Extrait : « Le bidonville, envisagé comme la dernière pièce à la mode, le spectacle qui fait sensation. Le bidonville scénographié pour « faire vrai », et s'imposer comme réel contre la réalité-même. Les barrières délimitent le cadre. La mise en scène est vivante, enlevée. Toute l'équipe, composée des personnels et bénévoles de dix-huit associations, s'affaire, les ouvreuses accueillent le public, les petites mains apportent la touche finale aux costumes. De l'ethnique, de l'exotique, du dépaysant. »
 

20 novembre 2014


Sorti de sous la terre à Ledru-Rollin, je constate que le brouillard ce n’était pas seulement pour la Normandie ce mercredi matin : le génie de la Bastille est invisible. Je me réchauffe d’un café et lis Libération au Café du Faubourg.
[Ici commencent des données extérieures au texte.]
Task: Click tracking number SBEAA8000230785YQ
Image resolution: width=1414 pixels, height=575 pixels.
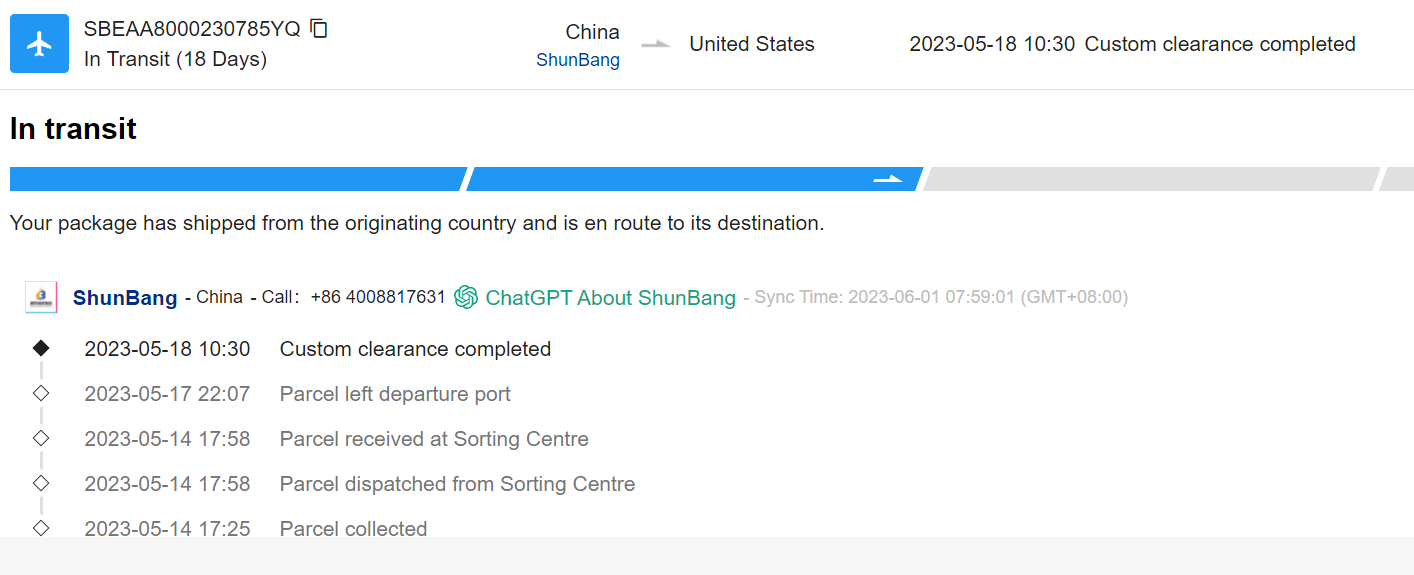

Deux pages sont consacrées à Bosc-Roger-en-Roumois où l’on est aussi en plein bouillard. Comment le gentil Maxime est-il devenu assassin djihadiste ? La bourgade de l’Eure, que je n’ai jamais traversée sans me dire comment fait-on pour vivre ici, connaît son quart d’heure de célébrité.
A dix heures, je suis chez Book-Off. Le premier livre sur lequel je jette mon dévolu (comme on dit) est, par coïncidence, l’ironique Chers djihadistes de Philippe Muray (Mille et une nuits) : Vous compromettez, avec vos destructions, nos déconstructions. Vous intervenez, avec vos anéantissements, contre nos néantisations. Vous faites double emploi.
Le génie est visible quand par la Bastille je rejoins Beaubourg où je mange chinois dans l’impasse du même nom chez New New. Je passe ensuite un moment au Centre Pompidou à l’étage Art Moderne, très peu fréquenté ce jour, même par les gardien(ne)s, puis rapidement fais le tour de l’exposition Duras Song (Portrait d’une écriture) à la Bépéhi que l’on peut rejoindre directement sans avoir à subir la déprimante file d’attente cachée derrière le bâtiment. On y voit une photo de Marguerite se faisant arrêter par des policiers casqués en mil neuf cent soixante-dix lors d’une occupation des locaux du patronat en soutien aux travailleurs immigrés.
Le bus Vingt et Un me conduit ensuite à l’autre Book-Off où je fais mes emplettes. Une femme revendant ses livres récupère ceux dont on ne veut pas et se dirige vers la porte. L’employée la rappelle : « Eh, madame, votre argent ! ». Ce n’est pas la première fois que je vois ça.
Dans le train du retour, je lis l’un des livres achetés, Une Parisienne à Chicago (1892-1893) de Marie Grandin (Petite Bibliothèque Payot), me rappelant mon séjour là-bas avec celle qui, en ce moment, est à Lisbonne avec un autre.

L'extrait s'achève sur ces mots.